→ WHAT YOU WILL DO: When you reach the line containing "Widerrufsbelehrung (74, 2177)", begin reproducing the lines exactly and continue through the end of the listing, leaving out the pictures.

→ GIVEN RECORDS:
::::::::

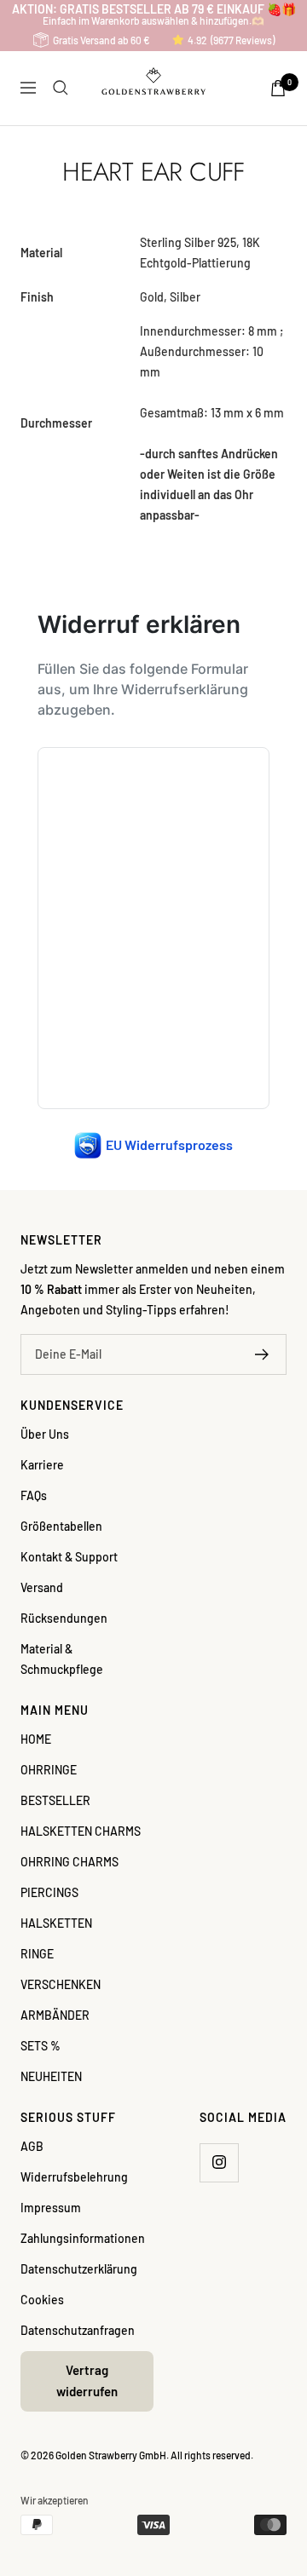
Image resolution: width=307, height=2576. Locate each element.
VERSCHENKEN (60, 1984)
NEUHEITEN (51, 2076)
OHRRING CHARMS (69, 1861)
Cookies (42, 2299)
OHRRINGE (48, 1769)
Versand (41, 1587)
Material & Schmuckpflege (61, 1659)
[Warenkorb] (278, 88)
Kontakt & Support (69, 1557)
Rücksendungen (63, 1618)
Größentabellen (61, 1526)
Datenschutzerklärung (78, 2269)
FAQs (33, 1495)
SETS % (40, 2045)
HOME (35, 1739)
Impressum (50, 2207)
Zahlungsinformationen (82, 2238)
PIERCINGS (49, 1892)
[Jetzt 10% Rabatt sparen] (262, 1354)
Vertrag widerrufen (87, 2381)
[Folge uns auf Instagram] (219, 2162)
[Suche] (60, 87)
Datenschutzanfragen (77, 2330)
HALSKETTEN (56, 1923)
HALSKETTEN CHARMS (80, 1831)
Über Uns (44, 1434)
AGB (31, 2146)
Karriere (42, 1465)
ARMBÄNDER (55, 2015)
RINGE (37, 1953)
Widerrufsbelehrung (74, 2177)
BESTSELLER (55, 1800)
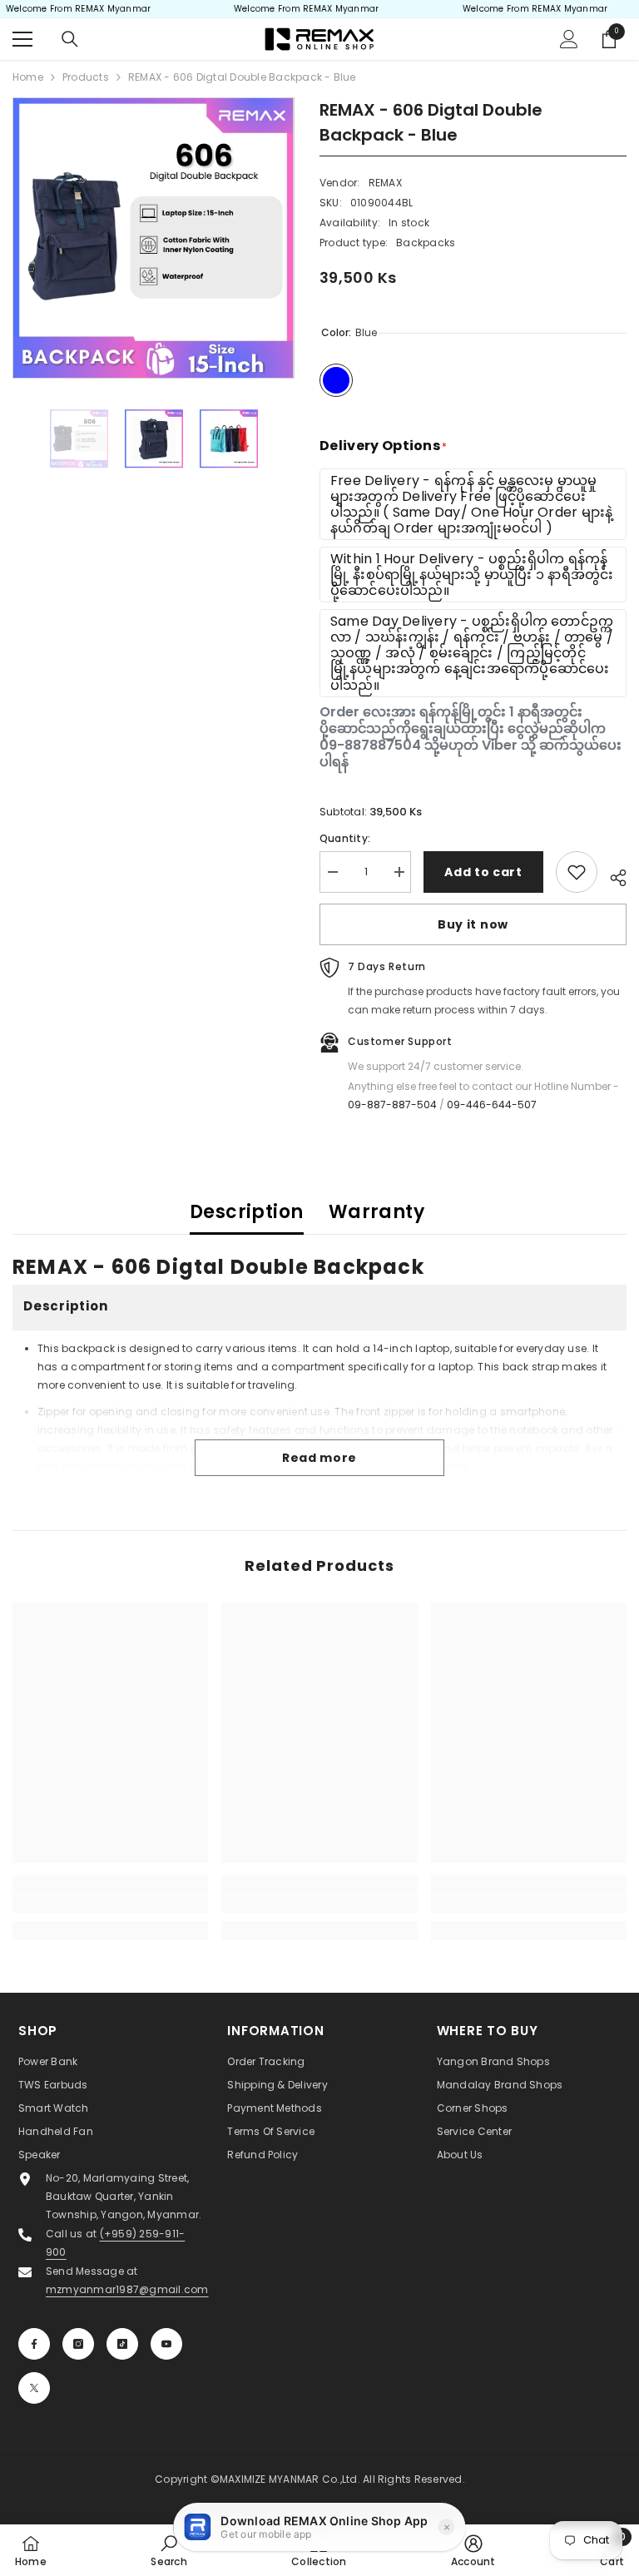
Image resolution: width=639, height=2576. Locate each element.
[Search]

::::::::

→ RESPONSE TO THE TASK:
Widerrufsbelehrung (74, 2177)
BESTSELLER (55, 1800)
Image resolution: width=639, height=2576. Locate each element.
[Search]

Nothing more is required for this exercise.